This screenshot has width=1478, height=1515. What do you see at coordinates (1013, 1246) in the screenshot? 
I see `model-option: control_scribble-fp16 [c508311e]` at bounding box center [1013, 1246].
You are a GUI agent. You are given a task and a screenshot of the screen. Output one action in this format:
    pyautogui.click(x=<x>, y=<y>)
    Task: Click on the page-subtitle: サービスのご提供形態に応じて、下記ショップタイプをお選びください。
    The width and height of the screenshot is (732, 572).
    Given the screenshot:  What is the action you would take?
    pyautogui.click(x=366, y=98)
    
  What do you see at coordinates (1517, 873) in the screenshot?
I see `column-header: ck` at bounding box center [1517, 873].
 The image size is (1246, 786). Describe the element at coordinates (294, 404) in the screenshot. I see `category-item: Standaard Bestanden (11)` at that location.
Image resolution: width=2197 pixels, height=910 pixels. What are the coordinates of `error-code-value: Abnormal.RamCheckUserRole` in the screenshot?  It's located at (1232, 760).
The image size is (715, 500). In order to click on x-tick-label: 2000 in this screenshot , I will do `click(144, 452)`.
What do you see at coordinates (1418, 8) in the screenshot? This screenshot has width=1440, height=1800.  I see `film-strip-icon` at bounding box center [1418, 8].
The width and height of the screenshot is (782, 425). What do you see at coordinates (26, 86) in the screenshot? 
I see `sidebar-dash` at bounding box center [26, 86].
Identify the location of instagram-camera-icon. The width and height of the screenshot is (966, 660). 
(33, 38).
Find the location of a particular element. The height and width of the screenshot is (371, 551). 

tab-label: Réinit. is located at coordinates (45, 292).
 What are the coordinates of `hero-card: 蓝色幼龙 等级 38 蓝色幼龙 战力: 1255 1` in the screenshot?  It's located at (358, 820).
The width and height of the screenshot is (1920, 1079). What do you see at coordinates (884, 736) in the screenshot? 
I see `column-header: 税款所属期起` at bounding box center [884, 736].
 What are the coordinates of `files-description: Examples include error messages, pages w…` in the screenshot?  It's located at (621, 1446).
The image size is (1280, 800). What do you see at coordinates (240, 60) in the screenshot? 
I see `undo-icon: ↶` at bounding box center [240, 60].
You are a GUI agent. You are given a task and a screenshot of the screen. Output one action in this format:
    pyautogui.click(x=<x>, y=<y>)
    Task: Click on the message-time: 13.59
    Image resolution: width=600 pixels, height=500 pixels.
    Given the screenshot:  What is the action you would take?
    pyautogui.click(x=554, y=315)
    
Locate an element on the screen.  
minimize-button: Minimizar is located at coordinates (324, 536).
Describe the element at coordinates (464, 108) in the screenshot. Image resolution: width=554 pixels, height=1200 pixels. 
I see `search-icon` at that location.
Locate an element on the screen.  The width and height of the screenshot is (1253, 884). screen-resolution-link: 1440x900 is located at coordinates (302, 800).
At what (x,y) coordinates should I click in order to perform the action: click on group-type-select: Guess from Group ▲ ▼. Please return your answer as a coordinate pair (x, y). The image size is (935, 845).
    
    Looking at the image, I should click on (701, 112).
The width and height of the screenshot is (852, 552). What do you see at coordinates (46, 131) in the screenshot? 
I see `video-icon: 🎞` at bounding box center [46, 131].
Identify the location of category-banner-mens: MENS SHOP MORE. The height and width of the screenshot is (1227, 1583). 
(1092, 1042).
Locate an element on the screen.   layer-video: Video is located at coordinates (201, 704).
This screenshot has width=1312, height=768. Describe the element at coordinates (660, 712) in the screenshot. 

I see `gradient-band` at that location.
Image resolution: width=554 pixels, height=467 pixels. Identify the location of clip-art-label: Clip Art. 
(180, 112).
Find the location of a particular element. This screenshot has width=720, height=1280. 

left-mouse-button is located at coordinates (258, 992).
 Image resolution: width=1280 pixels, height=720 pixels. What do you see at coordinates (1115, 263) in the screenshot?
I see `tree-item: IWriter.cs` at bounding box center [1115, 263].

**EXERCISE DESCRIPTION:**
Can you return all of the data above, line for line and unchanged?

**FINISHED EXERCISE:**
This screenshot has width=1478, height=1515. What do you see at coordinates (1013, 1246) in the screenshot? 
I see `model-option: control_scribble-fp16 [c508311e]` at bounding box center [1013, 1246].
You are a GUI agent. You are given a task and a screenshot of the screen. Output one action in this format:
    pyautogui.click(x=<x>, y=<y>)
    Task: Click on the page-subtitle: サービスのご提供形態に応じて、下記ショップタイプをお選びください。
    The width and height of the screenshot is (732, 572).
    Given the screenshot:  What is the action you would take?
    pyautogui.click(x=366, y=98)
    
  What do you see at coordinates (1517, 873) in the screenshot?
I see `column-header: ck` at bounding box center [1517, 873].
 The image size is (1246, 786). Describe the element at coordinates (294, 404) in the screenshot. I see `category-item: Standaard Bestanden (11)` at that location.
Image resolution: width=2197 pixels, height=910 pixels. What are the coordinates of `error-code-value: Abnormal.RamCheckUserRole` in the screenshot?  It's located at (1232, 760).
The image size is (715, 500). In order to click on x-tick-label: 2000 in this screenshot , I will do `click(144, 452)`.
What do you see at coordinates (1418, 8) in the screenshot? This screenshot has width=1440, height=1800.  I see `film-strip-icon` at bounding box center [1418, 8].
The width and height of the screenshot is (782, 425). What do you see at coordinates (26, 86) in the screenshot? 
I see `sidebar-dash` at bounding box center [26, 86].
Identify the location of instagram-camera-icon. The width and height of the screenshot is (966, 660). 
(33, 38).
Find the location of a particular element. The height and width of the screenshot is (371, 551). 

tab-label: Réinit. is located at coordinates (45, 292).
 What are the coordinates of `hero-card: 蓝色幼龙 等级 38 蓝色幼龙 战力: 1255 1` in the screenshot?  It's located at (358, 820).
The width and height of the screenshot is (1920, 1079). What do you see at coordinates (884, 736) in the screenshot? 
I see `column-header: 税款所属期起` at bounding box center [884, 736].
 What are the coordinates of `files-description: Examples include error messages, pages w…` in the screenshot?  It's located at (621, 1446).
The image size is (1280, 800). What do you see at coordinates (240, 60) in the screenshot? 
I see `undo-icon: ↶` at bounding box center [240, 60].
You are a GUI agent. You are given a task and a screenshot of the screen. Output one action in this format:
    pyautogui.click(x=<x>, y=<y>)
    Task: Click on the message-time: 13.59
    Image resolution: width=600 pixels, height=500 pixels.
    Given the screenshot:  What is the action you would take?
    pyautogui.click(x=554, y=315)
    
Locate an element on the screen.  
minimize-button: Minimizar is located at coordinates (324, 536).
Describe the element at coordinates (464, 108) in the screenshot. Image resolution: width=554 pixels, height=1200 pixels. 
I see `search-icon` at that location.
Locate an element on the screen.  The width and height of the screenshot is (1253, 884). screen-resolution-link: 1440x900 is located at coordinates (302, 800).
At what (x,y) coordinates should I click in order to perform the action: click on group-type-select: Guess from Group ▲ ▼. Please return your answer as a coordinate pair (x, y). The image size is (935, 845).
    
    Looking at the image, I should click on (701, 112).
The width and height of the screenshot is (852, 552). What do you see at coordinates (46, 131) in the screenshot? 
I see `video-icon: 🎞` at bounding box center [46, 131].
Identify the location of category-banner-mens: MENS SHOP MORE. The height and width of the screenshot is (1227, 1583). 
(1092, 1042).
Locate an element on the screen.   layer-video: Video is located at coordinates (201, 704).
This screenshot has width=1312, height=768. Describe the element at coordinates (660, 712) in the screenshot. 

I see `gradient-band` at that location.
Image resolution: width=554 pixels, height=467 pixels. Identify the location of clip-art-label: Clip Art. 
(180, 112).
Find the location of a particular element. This screenshot has width=720, height=1280. 

left-mouse-button is located at coordinates (258, 992).
 Image resolution: width=1280 pixels, height=720 pixels. What do you see at coordinates (1115, 263) in the screenshot?
I see `tree-item: IWriter.cs` at bounding box center [1115, 263].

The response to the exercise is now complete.